Рембо предстает кающимся грешником, осознающим, что грехи так велики, что на отпущение надеяться не приходится. Он находит искупление в безжалостной откровенности, в беспощадном приговоре себе самому. «Пора в аду» – нечто вроде судебного заседания, во время которого доминирует речь обвиняемого, взявшего на себя и роль прокурора. «Я» – несомненно, «я» автора, данная личность, но одновременно в «я» заключено и некое «оно»; субъективная проза Рембо оказывается способом объективизации внутреннего мира, способом обобщения, оценки личного опыта. Вот почему «Пора в аду» приобрела поистине эпохальное значение, вышла за пределы биографии Артюра Рембо, стала вехой в истории литературы, обозначением исторической вехи – XX века.
В «Поре» есть нечто вроде «сюжета», есть движение от признания («я оскорбил красоту») к показаниям, от показаний к приговору и прощанию, с выражением надежды на помилование («и мне будет дозволено владеть истиной»). «Пора в аду» – судебный процесс над поэтом, грешившим «ясновидением», и одновременно показ этих грехов – от причудливой любви к Верлену, от диалога с «адским супругом» до стихотворений, играющих роль компрометирующих «ясновидца» документов.
Дурная кровь
От предков-галлов у меня молочно-голубые глаза, куриные мозги и неуклюжесть в драке. Полагаю, что и выряжен я так же нелепо, как и они. Разве что не мажу голову маслом.

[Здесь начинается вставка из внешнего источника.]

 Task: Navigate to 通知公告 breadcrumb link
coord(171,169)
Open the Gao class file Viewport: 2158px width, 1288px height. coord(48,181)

Галлы свежевали скот, выжигали траву – и все это делали как недотепы.
От них у меня: страсть к идолопоклонству и кощунству; всевозможные пороки – гнев, похоть – о, как она изумительна, похоть! – а также лживость и лень.
Все ремесла мне ненавистны. Хозяева, рабочие, скопище крестьян, все это – быдло. Рука пишущего стоит руки пашущего. Вот уж, поистине, ручной век! – А я был и останусь безруким. Прирученность в конце концов заводит слишком далеко. Благородное нищенство надрывает мне душу. Преступники же омерзительны, словно кастраты; впрочем, плевать я на все это хотел – мое дело сторона.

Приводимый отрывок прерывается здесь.